Hong Kong-listed Samsonite on Wednesday reported an 18 per cent year-on-year rise in 2013 net profit to $197m, and record revenues of $2bn, up 15 per cent.
The higher revenues were driven by a strong US performance and growth in Asia – the company’s single biggest market – where sales rose almost 16 per cent. Of that, however, sales in China rose just 5.3 per cent.
The company said it still considered China its number one strategic market. Tim Parker, chief executive, said the company had a more optimistic outlook and that the effects of the austerity drive were “dropping off”.
“I think the worst is behind us. There’s a difference between people having bags for work and people having luxury handbags and other more ostentatious products,” said Mr Parker. Samsonite added about 200 outlets in China last year and expects to do the same this year.
Companies including Kweichow Moutai, maker of a pricey white liquor favoured by Chinese officials; Diageo, the world’s biggest spirits maker; and Pernod Ricard, the owner of brands including Absolut vodka and Jameson whisky, have warned that the crackdown on official ostentation had hurt sales.
Overall average luxury spending in China dropped 15 per cent in 2013 compared with the previous year, according to a recent survey of the country’s wealthy.
Mr Parker added: “The leadership in China is starting to realise some consumption is good. The culture of gift giving isn’t going away entirely and people do need to buy products, like cases, for travel and for employees.”
Samsonite shares rose almost 11 per cent by noon in Hong Kong to HK$22.90, helped by an unexpected doubling of the company’s full-year dividend. It will pay out 5.7 cents per share, equivalent to 45 per cent of net profit this year. Analysts had expected a payout ratio nearer 25 per cent as the company retained cash for acquisitions.
Mr Parker said he was actively seeking deals and that the higher dividend payout was a reflection of the company’s stronger – and sustainable – cash generation.
Samsonite has no debt and has said it could spend up to $1bn on deals.
“For every four or five businesses we look at maybe one gets to the stage of completing a transaction. You have to invest a lot of time,” said Mr Parker. “Our market is fragmented and there are a lot of companies out there.”
Samsonite has previously hinted at deals in China, which accounts for 9.5 per cent of its sales.
Mr Parker also announced on Wednesday that Ramesh Tainwala, previously head of Samsonite’s Asia business, was to become chief operating officer.
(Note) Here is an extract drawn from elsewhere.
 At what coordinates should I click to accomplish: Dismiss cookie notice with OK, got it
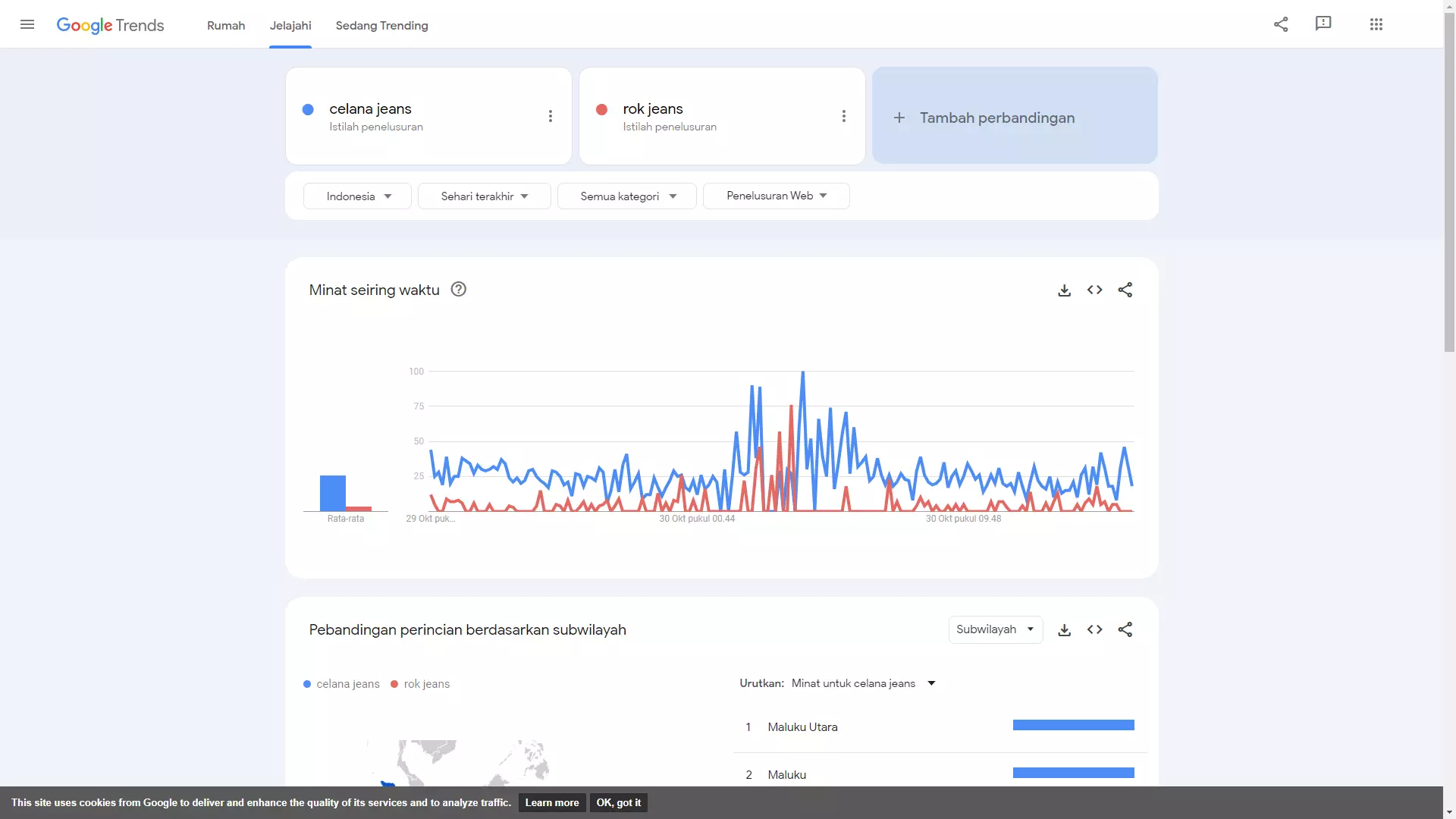click(x=618, y=802)
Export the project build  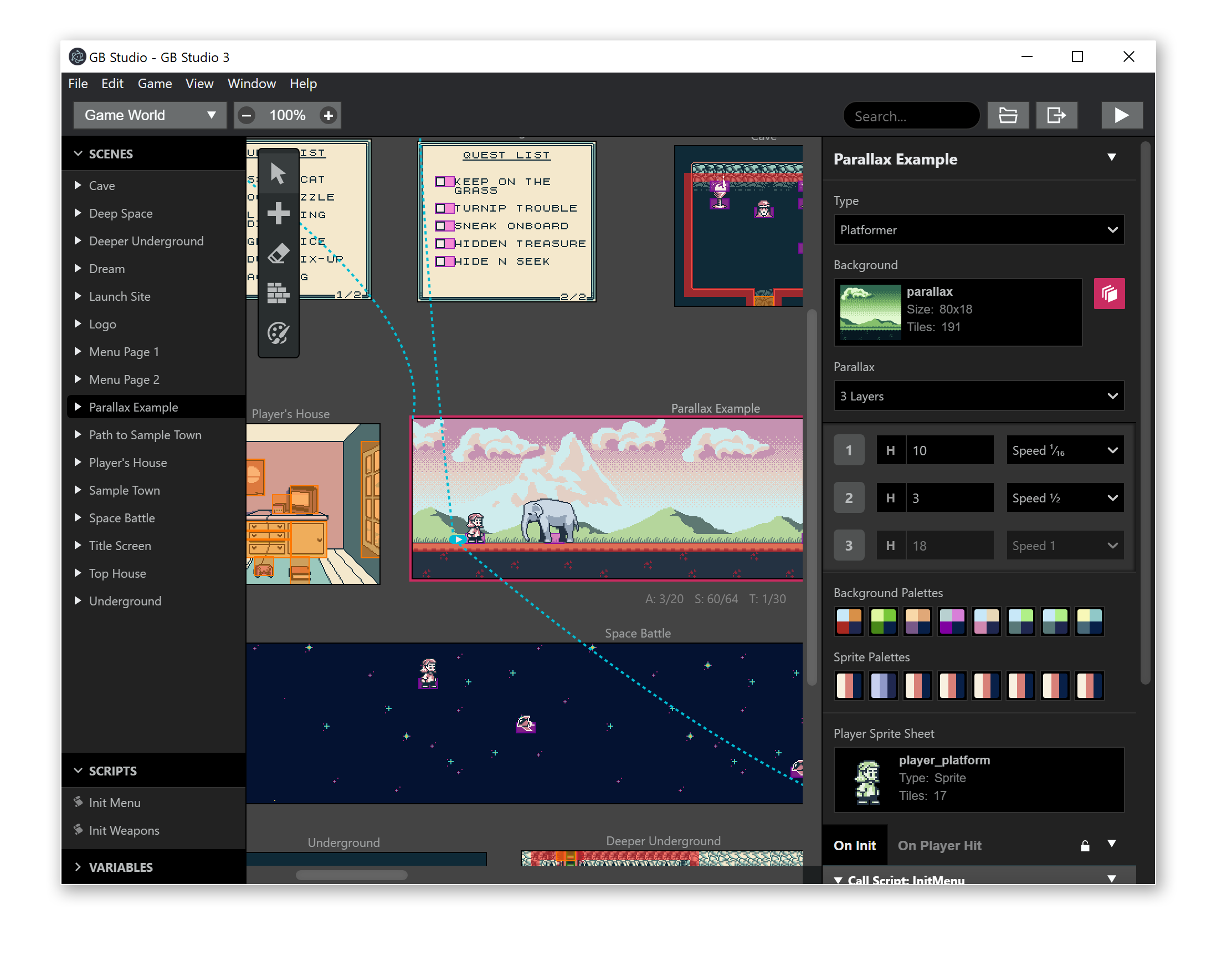pyautogui.click(x=1056, y=115)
Mr Parker would focus instead on strategy and investor relationships.
Asia including China makes up 38 per cent of Samsonite’s sales. The US and Europe account for roughly a quarter each, with Latin America producing 7 per cent. Sales in the US rose 24 per cent in 2013 year-on-year.
Excluding the acquisition of Hartmann, the luxury brand, and High Sierra, a backpack maker, US sales rose 14 per cent.